Le philosophe Max Scheler a écrit des pages décisives sur le ressentiment. Cette maladie profonde de l’âme n’a jamais cessé d’empoisonner les relations entre les individus et les groupes sociaux, les entraînant à des guerres sans fin. Peut-être n’a-t-on pas suffisamment envisagé en quoi les idéologies modernes s’étaient trouvées profondément marquées par la logique et l’énergie de la vengeance. Celle-ci souvent se cache sous le masque idéal de la Justice, d’une justice violente et implacable qui réclame son tribut, parfois jusqu’à l’anéantissement de l’adversaire. Le nazisme, certes, s’est passé de ce masque pour n’affirmer que la pure volonté de puissance, transgressant tous les interdits jusqu’à établir le droit contre nature du meurtre. Mais la tragique aventure du communisme, sous l’apparence de son appareil scientifique marxiste, était souterrainement inspirée par le droit de restitution au prolétariat de ce dont il avait été dépossédé, ce qui supposait la mise à mort de la classe bourgeoise et de l’oppresseur.
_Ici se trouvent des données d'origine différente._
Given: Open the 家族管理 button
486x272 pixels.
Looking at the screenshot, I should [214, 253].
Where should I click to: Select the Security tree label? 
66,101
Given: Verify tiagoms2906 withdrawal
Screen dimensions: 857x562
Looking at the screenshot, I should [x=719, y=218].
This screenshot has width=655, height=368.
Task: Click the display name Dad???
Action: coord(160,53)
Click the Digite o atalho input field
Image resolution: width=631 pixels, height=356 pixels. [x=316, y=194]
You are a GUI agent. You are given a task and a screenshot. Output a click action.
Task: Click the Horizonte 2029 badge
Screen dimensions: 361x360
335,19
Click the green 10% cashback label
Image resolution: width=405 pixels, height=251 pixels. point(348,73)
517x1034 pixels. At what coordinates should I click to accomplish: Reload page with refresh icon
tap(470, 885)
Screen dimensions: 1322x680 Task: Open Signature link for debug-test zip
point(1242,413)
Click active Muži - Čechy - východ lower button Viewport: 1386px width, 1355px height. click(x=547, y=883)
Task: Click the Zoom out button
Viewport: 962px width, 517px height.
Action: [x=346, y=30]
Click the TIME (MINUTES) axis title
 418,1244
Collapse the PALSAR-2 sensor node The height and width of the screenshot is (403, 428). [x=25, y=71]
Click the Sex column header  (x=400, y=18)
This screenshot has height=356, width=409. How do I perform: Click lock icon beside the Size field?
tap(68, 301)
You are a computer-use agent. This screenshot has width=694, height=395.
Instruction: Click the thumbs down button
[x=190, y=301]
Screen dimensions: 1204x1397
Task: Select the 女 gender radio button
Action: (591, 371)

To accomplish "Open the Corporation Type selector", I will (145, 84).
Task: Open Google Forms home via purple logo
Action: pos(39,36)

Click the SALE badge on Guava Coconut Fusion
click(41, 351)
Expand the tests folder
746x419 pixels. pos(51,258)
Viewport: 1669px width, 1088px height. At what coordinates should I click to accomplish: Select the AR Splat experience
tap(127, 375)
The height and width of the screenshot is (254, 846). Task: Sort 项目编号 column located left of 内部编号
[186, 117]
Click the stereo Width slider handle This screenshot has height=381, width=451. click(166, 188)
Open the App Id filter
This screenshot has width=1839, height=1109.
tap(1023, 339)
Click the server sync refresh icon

La Justice est certes une cause noble, et elle inspire depuis les Anciens, toute conception d’un ordre social envisagé sous l’aspect de la Loi. Mais l’effort de la civilisation a toujours tendu à la préserver d’une dérive vindicative qui, plutôt que d’établir une rétribution nécessaire en faveur des victimes, précipite une société vers l’abîme des luttes inexpiables. L’idéologie constitue le facteur le plus déformant du sens du droit, en justifiant la violence jusqu’au déni d’autrui et sa destruction. Le mécanisme intellectuel d’une telle dérive peut s’analyser comme une certaine dramaturgie créant, par exemple, des victimes absolues dont les droits de réparation justifient une relecture de l’histoire et un bouleversement violent des rapports sociaux. Notre actualité est riche d’exemples de cette propension à l’absolutisation victimaire qui ne connaît plus aucune limite, ni dans l’ordre de la vérité des faits, ni dans l’échelle des responsabilités et encore moins dans les conséquences pratiques qu’entraînent les mutations vindicatives. On en trouve une application assez redoutable dans la victimisation homosexuelle et la demande démesurée d’une transgression de l’ordre symbolique. Mais la dernière en date de ces tentatives, celle qui concerne l’instrumentalisation de la traite des noirs, présente des risques particuliers. La question de l’intégration des populations immigrées est suffisamment sérieuse pour qu’elle ne soit pas parasitée par une idéologie qui pourrait peut-être soulever les puissances de ressentiment mais en subvertissant tout sens de la justice et en aliénant les intelligences et les cœurs. Qu’il y ait lieu de faire la vérité sur une période pénible de l’histoire ne justifie pas la réduction des faits en explications manichéennes et en agitations désordonnées.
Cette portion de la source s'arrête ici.